Huntington's disease (Huntington's chorea) is a hereditary disease that begins with occasional jerks or spasms and gradual loss of brain cells and that progresses to more pronounced involuntary movements (chorea and athetosis) and mental deterioration.

Huntington's disease affects fewer than 1 of 10,000 people. Both sexes are affected equally. The gene for Huntington's disease is dominant; therefore, children of a person who has this disease have a 50% chance of developing it (see Section 1, Chapter 2). Because Huntington's disease begins subtly, the exact age at which it begins is difficult to determine. Symptoms usually become obvious between the ages of 35 and 40.

Symptoms

During the early stages of Huntington's disease, people can blend the spontaneous abnormal movements into intentional ones so that the abnormal movements are barely noticeable. However, with time, the movements become more obvious. People grimace, flick the limbs, and blink more often. Muscles become uncoordinated, and movements slow. Eventually, the entire body is affected, making walking impossible and eating, speaking, dressing, and sitting still nearly impossible.

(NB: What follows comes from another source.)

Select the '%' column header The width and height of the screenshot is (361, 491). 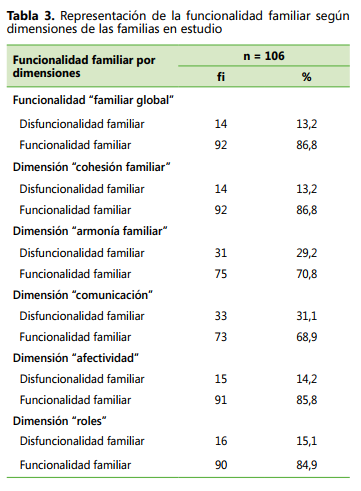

Mental changes are subtle at first. People with the disease may gradually become irritable and excitable; they may lose interest in their usual activities. They may be unable to control their impulses, losing their temper, having fits of despondency, or becoming promiscuous. As the disease progresses, people may behave irresponsibly and often wander aimlessly. Over years, they may lose their memory and the ability to think rationally. They may become severely depressed and attempt suicide. In advanced disease, almost all functions are impaired, and dementia is severe. Full-time assistance or nursing home care is needed. Death, often precipitated by pneumonia or by a fall, usually occurs 13 to 15 years after symptoms begin.

Diagnosis

Huntington's disease may be difficult to recognize in the early stages because symptoms are subtle. The disease may be suspected based on symptoms and a family history. Doctors should be told about relatives who have had mental problems or have been diagnosed as having a neurologic or psychiatric disorder (such as Parkinson's disease or schizophrenia), because Huntington's disease may have been present but was not diagnosed. Computed tomography (CT) or magnetic resonance imaging (MRI) can detect wasting away (atrophy) of the basal ganglia, which is characteristic of the disease.

The disease can be easily diagnosed using genetic testing. However, whether people who have a family history of the disease but no symptoms should be tested is controversial. Such people should undergo genetic counseling before genetic testing.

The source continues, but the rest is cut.